* [Document extract]
##########
Indian student research microsatellite

The Anna University Satellite, or ANUSAT was an Indian student research microsatellite designed, developed and integrated at Aerospace Engineering, Madras Institute of Technology (MIT), Chromepet, Anna University. Students and faculty members of Madras Institute of Technology and College of Engineering, Guindy were involved in the design of ANUSAT. The project director of the ANUSAT was Dr. P. Dhanraj, CASR, Madras Institute of Technology, Chromepet.

==History==
It carries an amateur radio and technology demonstration experiments. It was successfully Integrated at the clean room facility at MIT, Chrompet, Chennai and launched aboard a PSLV-CA designated PSLV-C12, along with RISAT-2, from the Second Launch Pad at the Satish Dhawan Space Centre. The launch was carried out at 01:15 GMT (06:45 IST) on 20 April 2009.
##########
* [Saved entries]
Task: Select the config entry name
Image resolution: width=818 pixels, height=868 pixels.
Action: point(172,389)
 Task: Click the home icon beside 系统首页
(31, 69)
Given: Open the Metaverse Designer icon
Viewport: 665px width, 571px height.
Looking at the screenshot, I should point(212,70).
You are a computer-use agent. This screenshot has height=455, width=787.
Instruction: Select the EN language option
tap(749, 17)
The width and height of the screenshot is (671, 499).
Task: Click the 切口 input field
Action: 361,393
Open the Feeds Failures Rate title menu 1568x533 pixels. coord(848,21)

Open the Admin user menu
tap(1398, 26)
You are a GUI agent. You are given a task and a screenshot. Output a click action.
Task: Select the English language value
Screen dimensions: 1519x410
##########
* [What you need to do]
(1) In the passage on ANUSAT, who served as the project director?
(2) Pick up the passage on ANUSAT after its final sentence and keep writing.
The data has no role in this exercise.

* [Task answers]
(1) Dr. P. Dhanraj, CASR, Madras Institute of Technology, Chromepet.

(2)
The satellite's development was sponsored by the Indian Space Research Organisation, who were also responsible for launch services.

ANUSAT was a cube with 23 in long sides, and a mass of 38 kg. It carried an amateur radio store and forward communications system, and also conducted technological research. This satellite was spin stabilized and spin axis is pointed normal towards the Sun. The satellite was integrated and tested at MICSAT, the MIT Chromepet clean room.

As on January 9, 2012, ANUSAT completed 15287 orbits around the Earth thereby exceeding its intended mission life of two years.